All that should come back is the lines of the data below from the one containing "Sort by the Name column header" to the one containing "Click the 未答题", inclusive, exactly as they stand.

[Data items]
....

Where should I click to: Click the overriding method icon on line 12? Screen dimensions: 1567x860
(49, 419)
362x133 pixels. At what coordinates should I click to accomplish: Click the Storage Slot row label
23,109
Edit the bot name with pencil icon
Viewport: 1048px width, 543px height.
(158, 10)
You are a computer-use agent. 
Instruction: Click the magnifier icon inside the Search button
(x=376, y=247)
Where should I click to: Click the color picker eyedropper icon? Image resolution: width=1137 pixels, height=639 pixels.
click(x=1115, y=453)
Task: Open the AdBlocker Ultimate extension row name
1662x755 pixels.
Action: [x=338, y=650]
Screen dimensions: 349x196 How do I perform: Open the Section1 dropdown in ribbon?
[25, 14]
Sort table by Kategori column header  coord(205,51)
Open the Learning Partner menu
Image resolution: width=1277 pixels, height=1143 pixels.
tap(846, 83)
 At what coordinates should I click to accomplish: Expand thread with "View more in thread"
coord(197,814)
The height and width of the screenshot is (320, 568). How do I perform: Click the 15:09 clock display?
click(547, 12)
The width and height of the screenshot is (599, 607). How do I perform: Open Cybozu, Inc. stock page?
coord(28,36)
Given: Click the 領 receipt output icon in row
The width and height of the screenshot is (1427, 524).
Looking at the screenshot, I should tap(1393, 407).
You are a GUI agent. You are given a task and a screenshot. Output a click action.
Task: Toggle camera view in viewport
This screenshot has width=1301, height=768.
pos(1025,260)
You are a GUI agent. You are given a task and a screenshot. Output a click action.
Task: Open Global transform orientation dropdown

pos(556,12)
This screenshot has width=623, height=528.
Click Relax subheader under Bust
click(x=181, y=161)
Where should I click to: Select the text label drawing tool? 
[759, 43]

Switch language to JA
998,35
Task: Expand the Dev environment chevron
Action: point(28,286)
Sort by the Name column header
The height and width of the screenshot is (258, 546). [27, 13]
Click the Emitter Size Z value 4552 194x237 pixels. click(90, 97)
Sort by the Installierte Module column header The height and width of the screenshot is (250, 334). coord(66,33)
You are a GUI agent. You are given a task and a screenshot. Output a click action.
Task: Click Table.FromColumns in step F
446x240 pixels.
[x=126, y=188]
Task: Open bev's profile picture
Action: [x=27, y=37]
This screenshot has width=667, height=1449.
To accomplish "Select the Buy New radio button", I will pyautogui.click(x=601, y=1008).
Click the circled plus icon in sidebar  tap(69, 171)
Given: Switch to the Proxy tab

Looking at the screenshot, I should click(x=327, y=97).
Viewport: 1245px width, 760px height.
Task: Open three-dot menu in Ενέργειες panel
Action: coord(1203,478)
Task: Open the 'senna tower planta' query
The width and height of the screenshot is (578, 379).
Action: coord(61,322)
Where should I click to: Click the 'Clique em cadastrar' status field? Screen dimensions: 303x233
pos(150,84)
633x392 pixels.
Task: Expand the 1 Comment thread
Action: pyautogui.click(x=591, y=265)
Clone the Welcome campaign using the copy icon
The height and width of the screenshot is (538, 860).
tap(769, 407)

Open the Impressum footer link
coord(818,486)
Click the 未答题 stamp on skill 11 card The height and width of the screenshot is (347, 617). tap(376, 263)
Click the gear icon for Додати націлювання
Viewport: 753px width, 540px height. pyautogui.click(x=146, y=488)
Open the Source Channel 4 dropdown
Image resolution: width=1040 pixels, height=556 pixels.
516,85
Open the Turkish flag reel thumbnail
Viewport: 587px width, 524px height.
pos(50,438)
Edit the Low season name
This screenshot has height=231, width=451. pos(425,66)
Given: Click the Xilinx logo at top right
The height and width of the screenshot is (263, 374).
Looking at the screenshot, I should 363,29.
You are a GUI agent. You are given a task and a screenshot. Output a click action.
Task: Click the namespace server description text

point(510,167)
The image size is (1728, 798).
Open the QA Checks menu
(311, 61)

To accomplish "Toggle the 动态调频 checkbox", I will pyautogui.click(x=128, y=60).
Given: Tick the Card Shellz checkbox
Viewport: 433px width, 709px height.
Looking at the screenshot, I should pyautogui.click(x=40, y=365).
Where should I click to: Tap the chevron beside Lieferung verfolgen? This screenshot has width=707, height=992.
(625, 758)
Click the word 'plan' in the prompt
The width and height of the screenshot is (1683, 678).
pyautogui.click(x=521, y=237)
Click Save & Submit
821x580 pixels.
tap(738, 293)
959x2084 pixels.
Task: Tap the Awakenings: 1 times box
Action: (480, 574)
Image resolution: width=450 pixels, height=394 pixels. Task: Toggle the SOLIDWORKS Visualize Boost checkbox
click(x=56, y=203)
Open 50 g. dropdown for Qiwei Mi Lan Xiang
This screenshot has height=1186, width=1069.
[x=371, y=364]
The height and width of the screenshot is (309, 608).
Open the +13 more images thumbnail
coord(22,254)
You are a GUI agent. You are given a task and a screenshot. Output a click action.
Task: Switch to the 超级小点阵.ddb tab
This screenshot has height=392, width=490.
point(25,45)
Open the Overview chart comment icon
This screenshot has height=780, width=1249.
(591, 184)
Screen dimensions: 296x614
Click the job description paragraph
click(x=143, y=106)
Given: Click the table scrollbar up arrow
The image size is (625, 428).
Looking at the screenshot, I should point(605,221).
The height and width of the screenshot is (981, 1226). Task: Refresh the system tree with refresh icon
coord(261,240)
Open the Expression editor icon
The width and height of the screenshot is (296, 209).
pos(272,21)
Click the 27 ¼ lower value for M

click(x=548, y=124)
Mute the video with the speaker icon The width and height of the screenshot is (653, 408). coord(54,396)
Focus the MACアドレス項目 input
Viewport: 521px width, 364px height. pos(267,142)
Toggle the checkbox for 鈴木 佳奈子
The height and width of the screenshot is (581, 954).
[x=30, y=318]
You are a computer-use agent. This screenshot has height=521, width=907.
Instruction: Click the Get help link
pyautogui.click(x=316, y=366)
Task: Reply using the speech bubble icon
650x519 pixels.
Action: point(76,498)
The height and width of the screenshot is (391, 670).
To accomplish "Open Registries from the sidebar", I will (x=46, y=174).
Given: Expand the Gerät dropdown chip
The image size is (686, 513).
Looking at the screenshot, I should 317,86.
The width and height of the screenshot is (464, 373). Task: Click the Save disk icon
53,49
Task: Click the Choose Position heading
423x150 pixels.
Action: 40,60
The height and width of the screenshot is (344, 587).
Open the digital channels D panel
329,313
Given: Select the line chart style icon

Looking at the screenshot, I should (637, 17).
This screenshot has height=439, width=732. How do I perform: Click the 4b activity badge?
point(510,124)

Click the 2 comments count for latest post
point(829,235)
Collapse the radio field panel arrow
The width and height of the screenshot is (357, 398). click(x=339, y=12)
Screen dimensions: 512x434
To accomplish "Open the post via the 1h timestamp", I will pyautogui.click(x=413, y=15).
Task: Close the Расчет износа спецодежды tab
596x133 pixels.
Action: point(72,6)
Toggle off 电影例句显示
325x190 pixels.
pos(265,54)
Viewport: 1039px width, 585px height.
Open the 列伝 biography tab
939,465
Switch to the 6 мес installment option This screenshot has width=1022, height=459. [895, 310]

....

EXERCISE OUTPUT:
Sort by the Name column header
The height and width of the screenshot is (258, 546). [27, 13]
Click the Emitter Size Z value 4552 194x237 pixels. click(90, 97)
Sort by the Installierte Module column header The height and width of the screenshot is (250, 334). coord(66,33)
You are a GUI agent. You are given a task and a screenshot. Output a click action.
Task: Click Table.FromColumns in step F
446x240 pixels.
[x=126, y=188]
Task: Open bev's profile picture
Action: [x=27, y=37]
This screenshot has width=667, height=1449.
To accomplish "Select the Buy New radio button", I will pyautogui.click(x=601, y=1008).
Click the circled plus icon in sidebar  tap(69, 171)
Given: Switch to the Proxy tab

Looking at the screenshot, I should click(x=327, y=97).
Viewport: 1245px width, 760px height.
Task: Open three-dot menu in Ενέργειες panel
Action: coord(1203,478)
Task: Open the 'senna tower planta' query
The width and height of the screenshot is (578, 379).
Action: coord(61,322)
Where should I click to: Click the 'Clique em cadastrar' status field? Screen dimensions: 303x233
pos(150,84)
633x392 pixels.
Task: Expand the 1 Comment thread
Action: pyautogui.click(x=591, y=265)
Clone the Welcome campaign using the copy icon
The height and width of the screenshot is (538, 860).
tap(769, 407)

Open the Impressum footer link
coord(818,486)
Click the 未答题 stamp on skill 11 card The height and width of the screenshot is (347, 617). tap(376, 263)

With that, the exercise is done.